### WHAT THE EXERCISE ASKS
One number is the whole answer: the tally of lines in the records below that contain "with".

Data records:
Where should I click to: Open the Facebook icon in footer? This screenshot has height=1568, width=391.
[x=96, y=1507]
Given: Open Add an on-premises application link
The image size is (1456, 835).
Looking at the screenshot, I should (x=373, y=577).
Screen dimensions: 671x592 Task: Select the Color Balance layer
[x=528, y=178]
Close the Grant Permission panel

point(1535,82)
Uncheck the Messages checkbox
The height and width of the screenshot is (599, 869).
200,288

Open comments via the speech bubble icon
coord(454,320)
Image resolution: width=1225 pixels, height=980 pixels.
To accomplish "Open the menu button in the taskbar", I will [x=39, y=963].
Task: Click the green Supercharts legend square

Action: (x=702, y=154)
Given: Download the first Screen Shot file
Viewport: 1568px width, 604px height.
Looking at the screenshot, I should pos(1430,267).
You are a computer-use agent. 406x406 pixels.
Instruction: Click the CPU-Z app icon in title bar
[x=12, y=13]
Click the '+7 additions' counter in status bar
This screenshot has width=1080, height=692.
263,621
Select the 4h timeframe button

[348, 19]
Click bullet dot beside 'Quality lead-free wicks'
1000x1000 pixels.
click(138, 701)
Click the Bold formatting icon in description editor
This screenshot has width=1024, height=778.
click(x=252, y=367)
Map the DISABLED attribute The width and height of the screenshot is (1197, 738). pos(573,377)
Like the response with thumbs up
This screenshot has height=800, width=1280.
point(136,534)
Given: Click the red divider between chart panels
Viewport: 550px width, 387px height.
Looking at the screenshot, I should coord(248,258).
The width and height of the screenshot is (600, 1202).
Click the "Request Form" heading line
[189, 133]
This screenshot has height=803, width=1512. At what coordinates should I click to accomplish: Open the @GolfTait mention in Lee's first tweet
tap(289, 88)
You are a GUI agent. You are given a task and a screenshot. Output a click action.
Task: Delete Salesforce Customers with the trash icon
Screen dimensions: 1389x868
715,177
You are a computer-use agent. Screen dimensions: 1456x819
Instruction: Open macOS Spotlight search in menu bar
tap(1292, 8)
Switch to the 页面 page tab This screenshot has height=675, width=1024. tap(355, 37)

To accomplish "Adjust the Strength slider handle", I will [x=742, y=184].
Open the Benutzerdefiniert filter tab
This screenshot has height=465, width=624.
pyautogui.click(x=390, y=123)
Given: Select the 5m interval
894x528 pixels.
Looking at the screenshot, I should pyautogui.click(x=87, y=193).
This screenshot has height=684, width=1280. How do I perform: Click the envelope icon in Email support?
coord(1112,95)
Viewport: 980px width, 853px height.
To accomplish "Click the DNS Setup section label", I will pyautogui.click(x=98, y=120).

### EXERCISE SOLUTION
2